Task statement: Pick out each of the lines below that contains the string "Viewport" and copy them.

Entries for locating text and elements:
□ □ □ □ □
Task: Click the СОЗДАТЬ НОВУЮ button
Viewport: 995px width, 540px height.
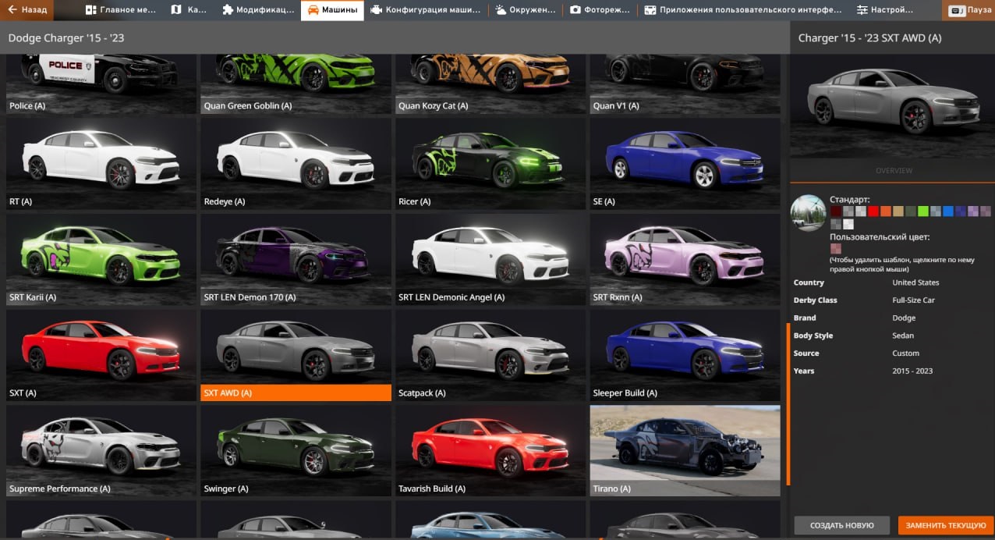Action: pyautogui.click(x=841, y=525)
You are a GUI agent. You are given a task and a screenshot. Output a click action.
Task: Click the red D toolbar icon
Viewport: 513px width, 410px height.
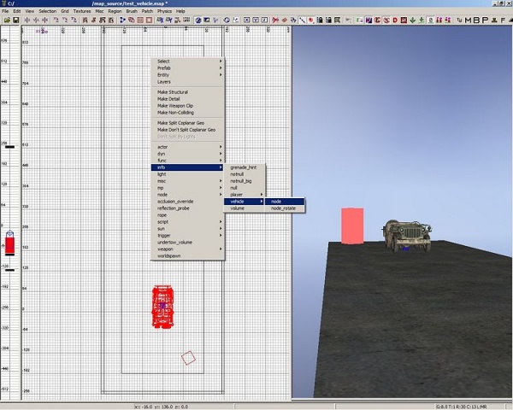pos(395,20)
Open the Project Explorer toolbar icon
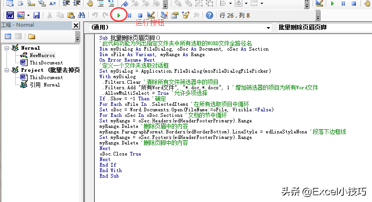 [x=163, y=15]
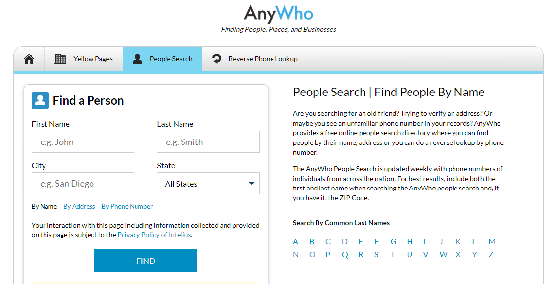Click the Reverse Phone Lookup arrow icon

tap(217, 59)
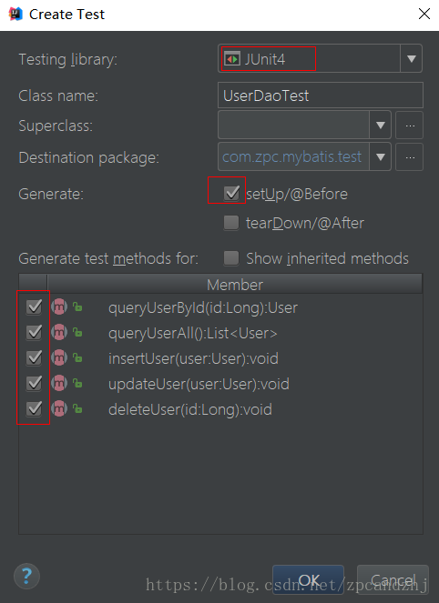
Task: Expand the Destination package dropdown arrow
Action: 381,157
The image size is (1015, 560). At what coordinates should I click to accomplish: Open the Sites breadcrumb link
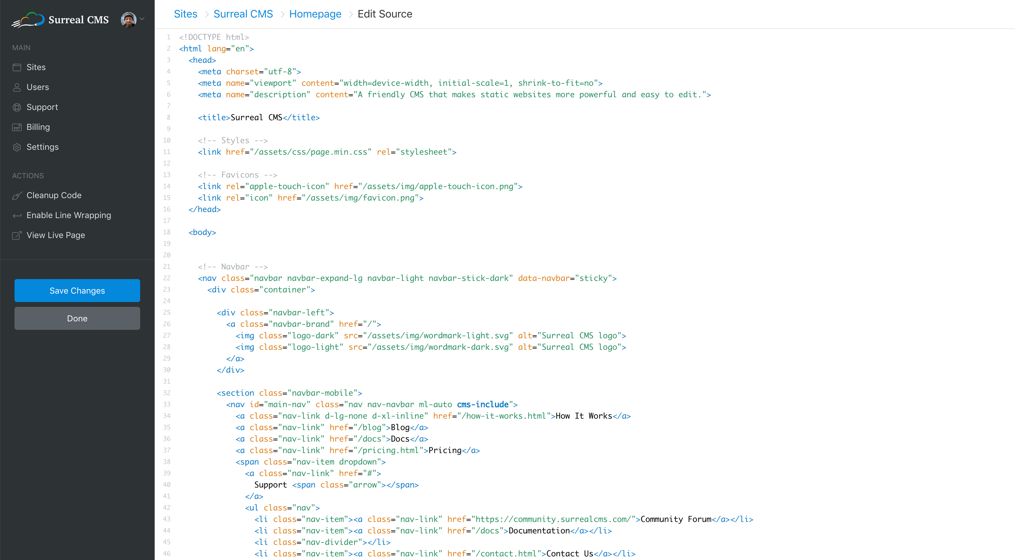coord(185,14)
□ □ □ □ □
Result of this task:
Viewport: 995px width, 540px height.
Viewport: 513px width, 410px height.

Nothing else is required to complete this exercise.